Country of the Malls

17 Noi 2004   •   00:00

BUSINESS - November 17th 2004
Romania met with an exponential development in the business area named high level commerce in the last years.
by VICTOR CIUTACU

On a market more than "weak", where the only memorable initiatives were the famous 50 in one stores (Victoria), Unirea and Bucur Obor, everyone expected an explosion sooner or later.

Wise and politically-oriented guys, after intuiting the real estate boom that was going to come, put their hands on entire commercial networks especially in the province where they bought them for less than little money. Others - more "financially" potent - managed with one or many of the former universal stores from the glorious days of communism. Some of these investors kept them for nothing years in a row. They were in an obvious high state of degradation with the owners having the only intention of selling. The luckiest of them managed to raise some money as an effect of their patience. Others invested a lot of money in them and created the basis of a civilised and high-quality commerce.

However, during the last years, once the first effects of the cash & carry phenomenon appeared, Romania seemed a "wonderland" of this area of activity. Step-by-step, great retail international names aggressively entered a market still "hungered" for such investments and still having an enormous absorption potential. Besides the high number of potential clients, Romania also offers the large commercial operators the advantage of some people for which, for the overwhelming majority of them, shopping is some sort of sacred ritual. That is why, as everyone can easily see, the great commercial centres still cannot handle the great number of buyers and the devastating rhythm in which the bag-people come to spend all their economies in a way worthy of a better cause.

The newest and most tenting offer of the market is the mall. American invention, the commercial mega-complex concept with all the facilities included, "built" in such a way that a family with an average income should be able to spend a quiet day inside it, the mall captured the Romanians a little bit harder than expected. After a successful debut, the gates of such a building (ironically or not, built on the structure of a former Ceausescu’s "Hunger Circus") haven’t been attacked in the same manner they used to be in the days when people were going to the Vitan mall in crowds. Maybe the fact that, unlike in the United States, the prices in the shops are usually high above the possibilities of the standard buyer is also a cause of this recoil.

* _Items_:
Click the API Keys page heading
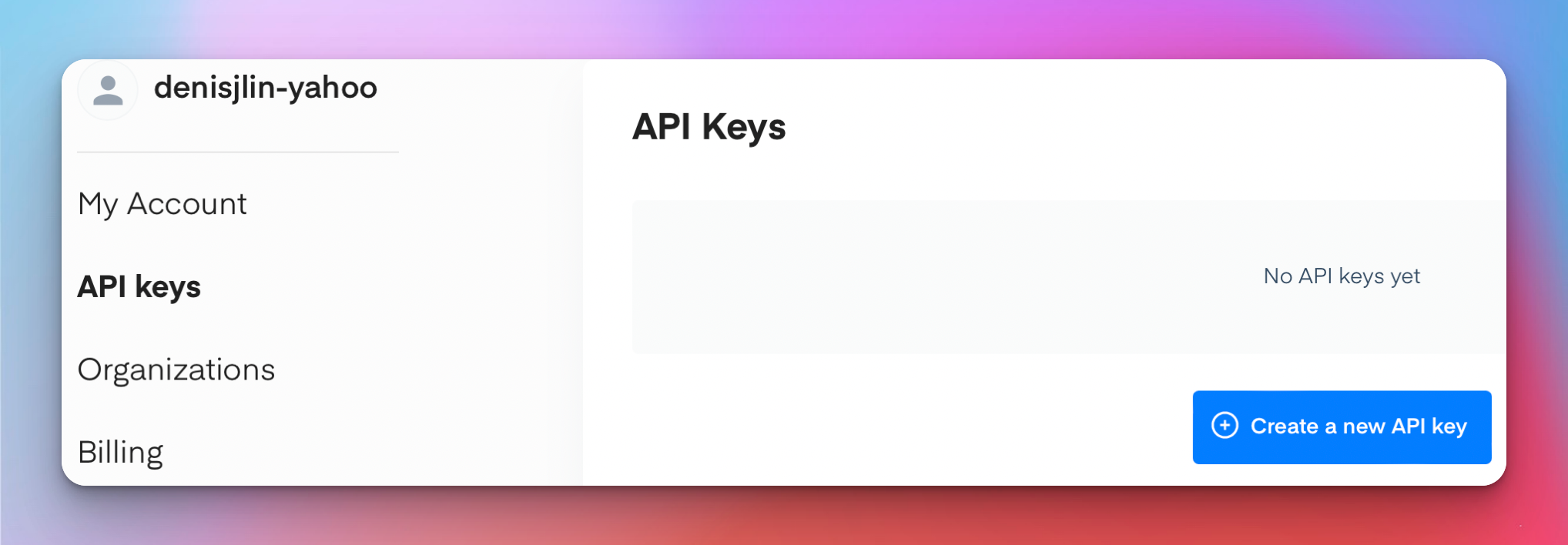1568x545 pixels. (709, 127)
---
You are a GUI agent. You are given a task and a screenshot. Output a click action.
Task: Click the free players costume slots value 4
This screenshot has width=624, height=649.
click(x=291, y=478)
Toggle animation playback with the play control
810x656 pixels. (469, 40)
---
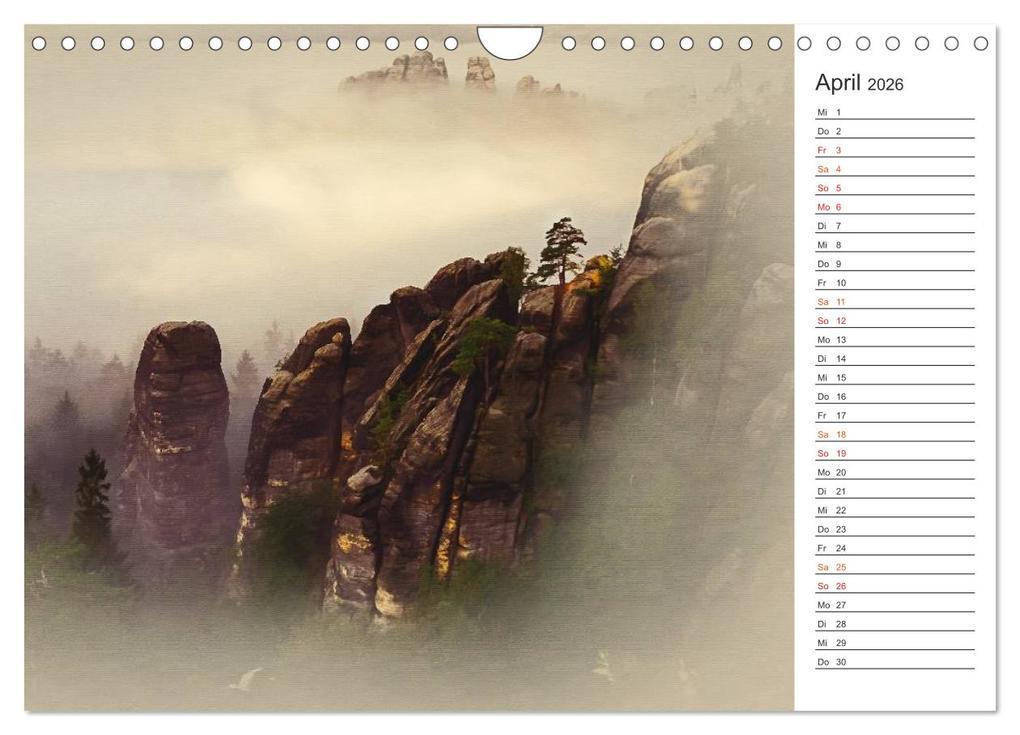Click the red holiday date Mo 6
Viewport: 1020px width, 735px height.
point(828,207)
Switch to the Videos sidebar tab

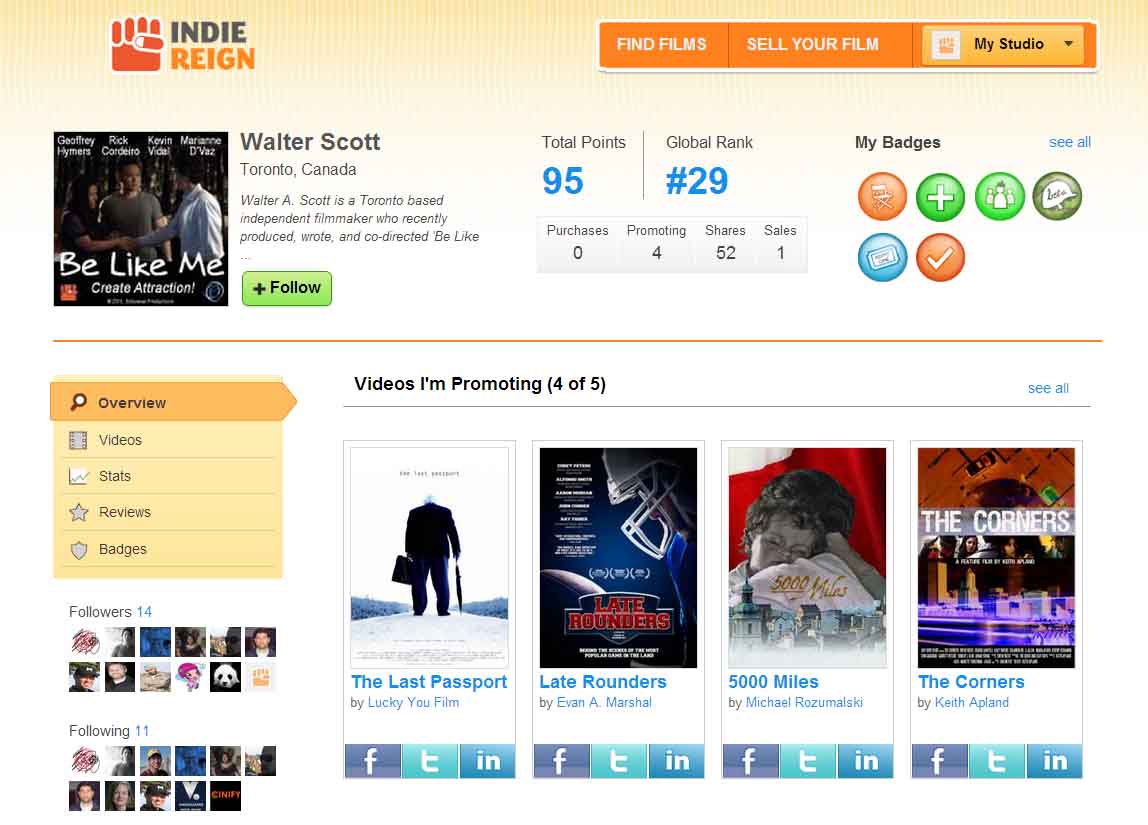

* _What this exercise asks_:
- a) From the article on Romanian malls, print the passage that begins at the words "On a market" and stops after "and high-quality commerce.".
- b) Answer these questions from the article on Romanian malls:
(i) Which stores does the article name as the only memorable initiatives on the earlier market?
(ii) Whose invention does the article call the mall?
(iii) Which mall did people once go to in crowds?
Answer using only the article on Romanian malls.

* _Task answers_:
- a)
On a market more than "weak", where the only memorable initiatives were the famous 50 in one stores (Victoria), Unirea and Bucur Obor, everyone expected an explosion sooner or later.

Wise and politically-oriented guys, after intuiting the real estate boom that was going to come, put their hands on entire commercial networks especially in the province where they bought them for less than little money. Others - more "financially" potent - managed with one or many of the former universal stores from the glorious days of communism. Some of these investors kept them for nothing years in a row. They were in an obvious high state of degradation with the owners having the only intention of selling. The luckiest of them managed to raise some money as an effect of their patience. Others invested a lot of money in them and created the basis of a civilised and high-quality commerce.

- b)
(i) The 50 in one stores (Victoria), Unirea and Bucur Obor.
(ii) An American invention.
(iii) The Vitan mall.